A substantial portion of scientific software is written by scientists with little or no formal training in software engineering. As a result, many scripts and programs are untested, unreliable, a huge pain to install or configure, and unlikely to be accessible for more than a few months or years. One does not need to be a software engineer to write good, useful software. For example, simply adding a reasonably descriptive command-line interface to a script or program does not take much work, and can go a long way in making your program easy to use. Placing the software under version control and adding automated tests also provide a huge benefit without a significant amount of additional effort. An aside: I was recently certified as an instructor for Software Carpentry, which provides excellent 2-day workshops introducing these topics at a beginner level to scientists.
My point is that if you’re writing software to be distributed amongst collaborators and colleagues, there are well established software engineering practices to make this a painless experience for everyone involved, and learning the basics doesn’t require much work.
However, a lot of scientific computing does not involve writing scripts or programs to be used by a wide audience. Often, you need to explore the data. You want to compute a variety of statistics and visualize data distributions. You need to download other data sets for comparison, and you feverishly take notes to make sure you can repeat the analysis later if needed—and let’s just be honest here, of course you’re going to have to redo it later! Exploratory data analysis is a tedious and frustratingly messy process. We often have to throw everything we know about sound software engineering out the window in the name of simply getting crap done. And even if you are able to organize your data and scripts and notes just so, sharing this with colleagues and disclosing details for publication can also be very messy.
For over a year I had been hearing a lot about RStudio and IPython Notebook, but it wasn’t until I finally tried them a couple of months ago that I realized how big of a game changer these tools are for data analysis. Both facilitate a kind of literate programming where natural language (like English prose) can be interspersed among source code and the output produced by executing that code. This facilitates placing an entire analysis in a single easy-to-edit document, which renders beautifully and seamlessly with formatted text, blocks of syntax-highlighted source code, and code output, including both text and graphics. These individual documents are easily placed under version control and shared with colleagues via email, GitHub, or online hosting services like RPubs and IPyNb Viewer.
So how do RStudio and IPython Notebook work? RStudio provides an integrated development environment (IDE) for R programming. In that environment, you can create an Rmd (R Markdown) file for your analysis. You can add text to describe your analysis, and Markdown allows you to format the text with headers, bold, italics, hyperlinks, and so on. Any code that you want to execute is placed in code blocks, and then when you want to execute that code you click the “knit HTML” button. This will create an HTML document with your formatted text, your syntax-highlighted code, and any output produced by the code (whether it be text or a graphic).

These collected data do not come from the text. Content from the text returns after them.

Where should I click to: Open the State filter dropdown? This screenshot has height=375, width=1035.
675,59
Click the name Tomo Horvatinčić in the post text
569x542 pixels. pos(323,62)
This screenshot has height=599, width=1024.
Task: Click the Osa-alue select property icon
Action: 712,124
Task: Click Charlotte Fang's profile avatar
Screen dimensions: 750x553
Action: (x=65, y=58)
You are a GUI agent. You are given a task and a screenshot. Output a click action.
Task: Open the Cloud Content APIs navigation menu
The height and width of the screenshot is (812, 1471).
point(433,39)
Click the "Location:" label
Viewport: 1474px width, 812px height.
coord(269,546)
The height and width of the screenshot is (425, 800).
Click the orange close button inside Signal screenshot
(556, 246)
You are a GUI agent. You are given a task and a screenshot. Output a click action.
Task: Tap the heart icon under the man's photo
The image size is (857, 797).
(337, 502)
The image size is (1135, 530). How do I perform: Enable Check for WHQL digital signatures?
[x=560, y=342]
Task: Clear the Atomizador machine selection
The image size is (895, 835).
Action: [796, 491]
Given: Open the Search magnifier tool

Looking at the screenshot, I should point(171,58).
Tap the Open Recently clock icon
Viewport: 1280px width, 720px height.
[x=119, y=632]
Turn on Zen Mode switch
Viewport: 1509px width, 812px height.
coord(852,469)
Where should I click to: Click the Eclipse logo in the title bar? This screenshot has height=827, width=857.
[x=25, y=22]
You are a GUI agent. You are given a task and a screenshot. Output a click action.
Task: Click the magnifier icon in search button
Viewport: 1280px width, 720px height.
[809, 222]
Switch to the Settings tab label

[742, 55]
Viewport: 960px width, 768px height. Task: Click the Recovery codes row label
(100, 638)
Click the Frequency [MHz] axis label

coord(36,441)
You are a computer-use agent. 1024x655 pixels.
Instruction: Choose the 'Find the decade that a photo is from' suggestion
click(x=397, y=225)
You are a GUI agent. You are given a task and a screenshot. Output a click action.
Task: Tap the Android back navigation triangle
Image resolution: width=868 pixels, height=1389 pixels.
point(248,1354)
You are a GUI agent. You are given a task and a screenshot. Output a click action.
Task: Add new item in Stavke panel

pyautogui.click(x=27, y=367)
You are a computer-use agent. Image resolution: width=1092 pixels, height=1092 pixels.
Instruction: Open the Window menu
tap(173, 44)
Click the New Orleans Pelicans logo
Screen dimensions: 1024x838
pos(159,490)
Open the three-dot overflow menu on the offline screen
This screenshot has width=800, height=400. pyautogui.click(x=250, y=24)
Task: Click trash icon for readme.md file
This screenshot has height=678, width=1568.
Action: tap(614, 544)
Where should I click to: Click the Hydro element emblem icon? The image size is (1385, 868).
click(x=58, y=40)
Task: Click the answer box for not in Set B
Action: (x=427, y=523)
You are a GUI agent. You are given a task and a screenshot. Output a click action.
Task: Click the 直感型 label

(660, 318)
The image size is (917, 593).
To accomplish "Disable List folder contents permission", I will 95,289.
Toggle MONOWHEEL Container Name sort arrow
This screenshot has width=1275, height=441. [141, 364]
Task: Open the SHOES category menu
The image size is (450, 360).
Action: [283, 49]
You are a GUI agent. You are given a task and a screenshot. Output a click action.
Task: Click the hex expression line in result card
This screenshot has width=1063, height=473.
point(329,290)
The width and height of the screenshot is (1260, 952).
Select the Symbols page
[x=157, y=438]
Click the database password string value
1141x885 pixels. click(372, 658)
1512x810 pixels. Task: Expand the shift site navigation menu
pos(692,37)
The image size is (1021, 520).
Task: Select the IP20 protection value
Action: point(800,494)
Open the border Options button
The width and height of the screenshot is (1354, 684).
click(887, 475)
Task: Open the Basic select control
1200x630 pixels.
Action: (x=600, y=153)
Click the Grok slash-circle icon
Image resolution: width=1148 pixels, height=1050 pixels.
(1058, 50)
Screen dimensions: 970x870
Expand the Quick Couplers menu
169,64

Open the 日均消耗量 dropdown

The IPython Notebook is pretty similar, except that the notebook runs in your web browser instead of an IDE. Perhaps the biggest functional difference between the two is that in IPython Notebook, you can run and re-run individual code blocks independently and see the results. This is helpful if you want to rapidly test small changes without re-running time intensive steps. In RStudio you must re-knit the entire document if you want to see any changes.
So if it’s not clear already how this solves the problem of messy exploratory data analysis, here’s my perspective. Using IPython notebook, on a whim I can launch into a computing task, and my notebook will keep a faithful record of all that I did. At any point, I can save the notebook and close it, and then come back to it later. I can go back through later and add notes, or clean up any existing notes. I can easily publish it online for my collaborators to see, and if they’re so inclined, they can easily download and edit the notebook themselves!
So whether you prefer R or Python for your data analysis needs, we now have excellent free tools at our disposal to take a lot of the pain out of your scientific computing.